Rewrite the lines from the one holding "You are a GUI" through the end of the records, inclusive, with every "screenshot" changed to "screen capture" and everything else left as it is. Leave out the pictures.

## start RECORDS FOR THIS TASK

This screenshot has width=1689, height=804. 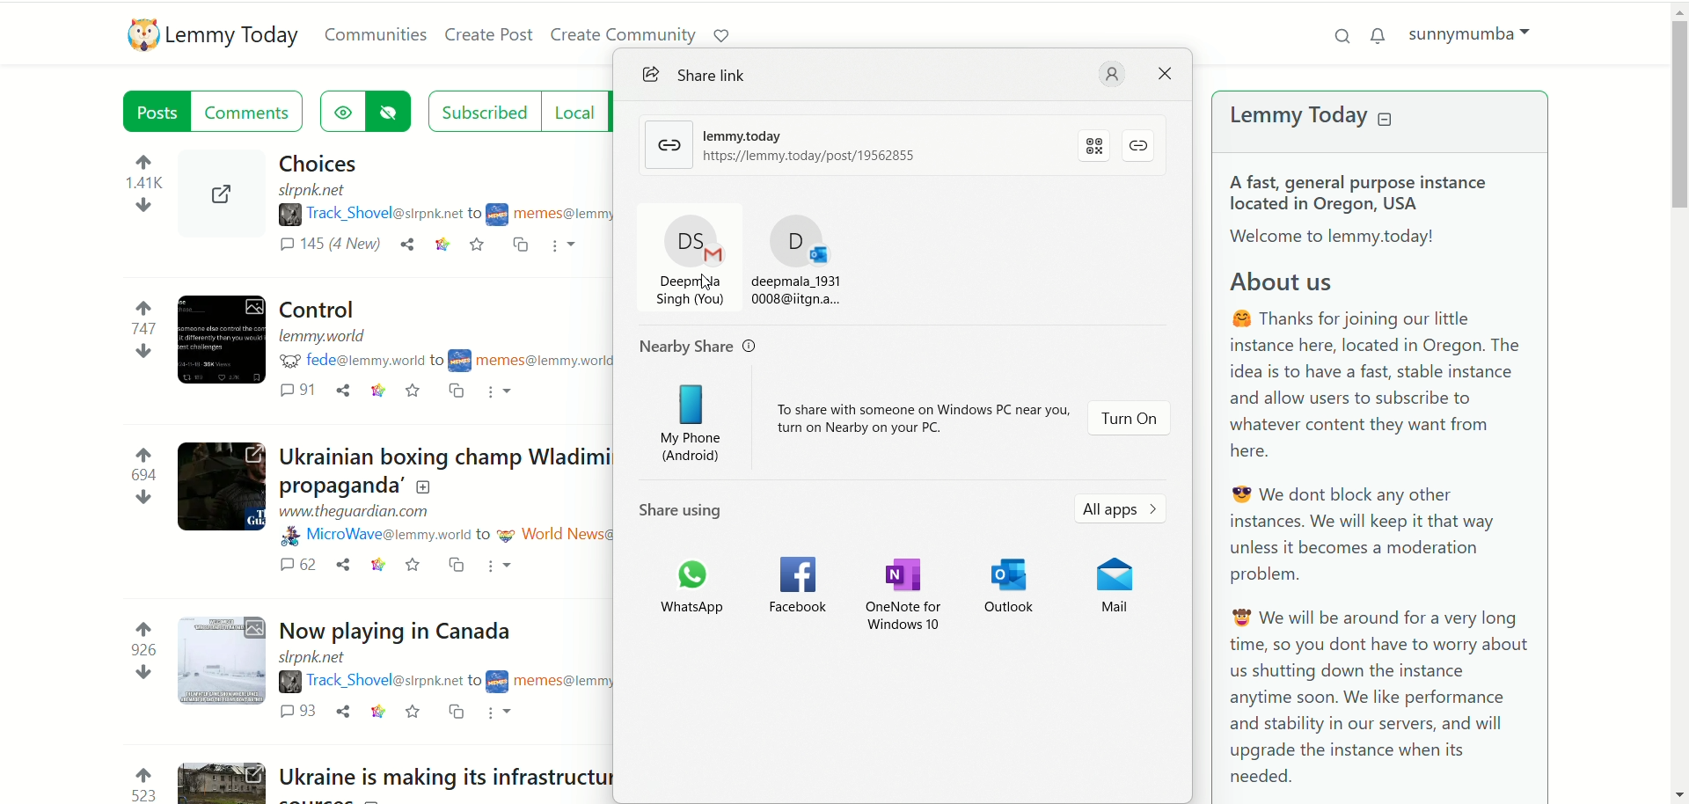 I want to click on share, so click(x=406, y=247).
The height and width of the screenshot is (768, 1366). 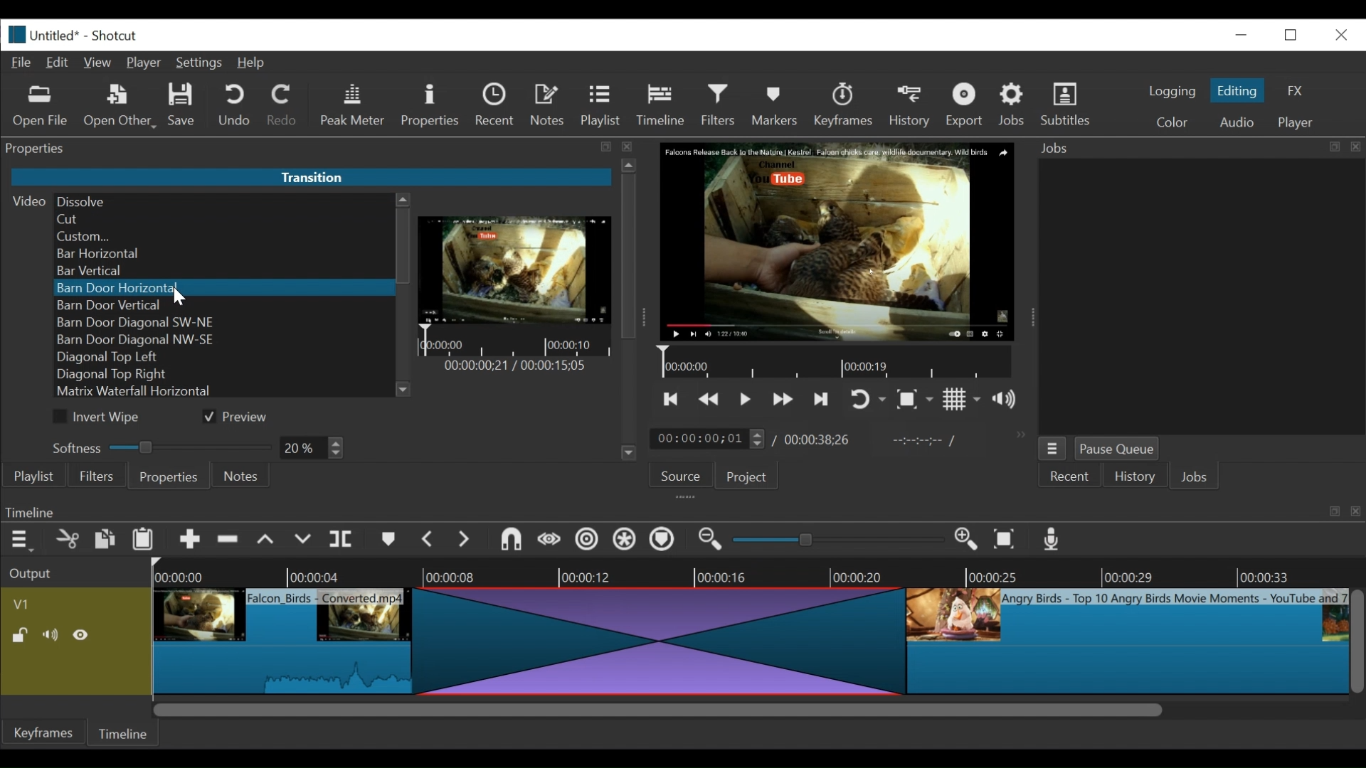 What do you see at coordinates (99, 63) in the screenshot?
I see `View` at bounding box center [99, 63].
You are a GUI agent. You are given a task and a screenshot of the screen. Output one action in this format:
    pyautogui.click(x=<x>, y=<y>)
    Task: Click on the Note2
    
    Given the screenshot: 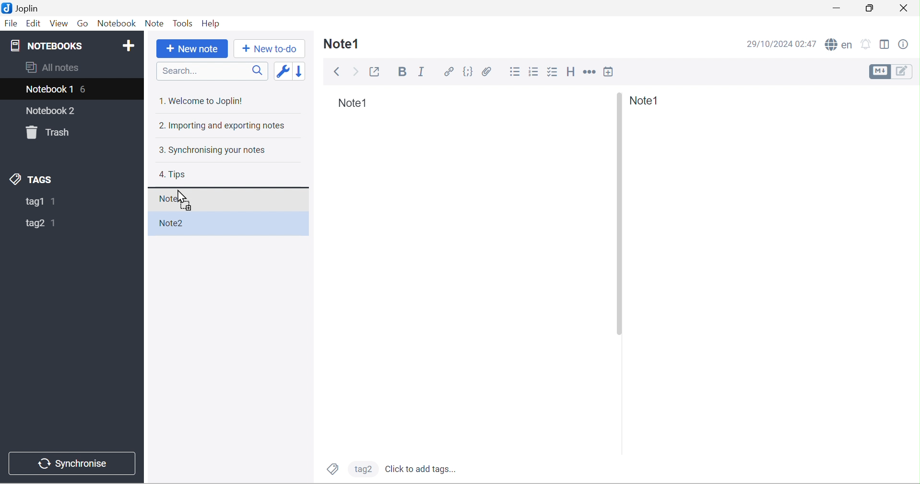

## end RECORDS FOR THIS TASK

> RESPONSE TO THE TASK
You are a GUI agent. You are given a task and a screen capture of the screen. Output one action in this format:
    pyautogui.click(x=<x>, y=<y>)
    Task: Click on the Note2
    
    Given the screen capture: 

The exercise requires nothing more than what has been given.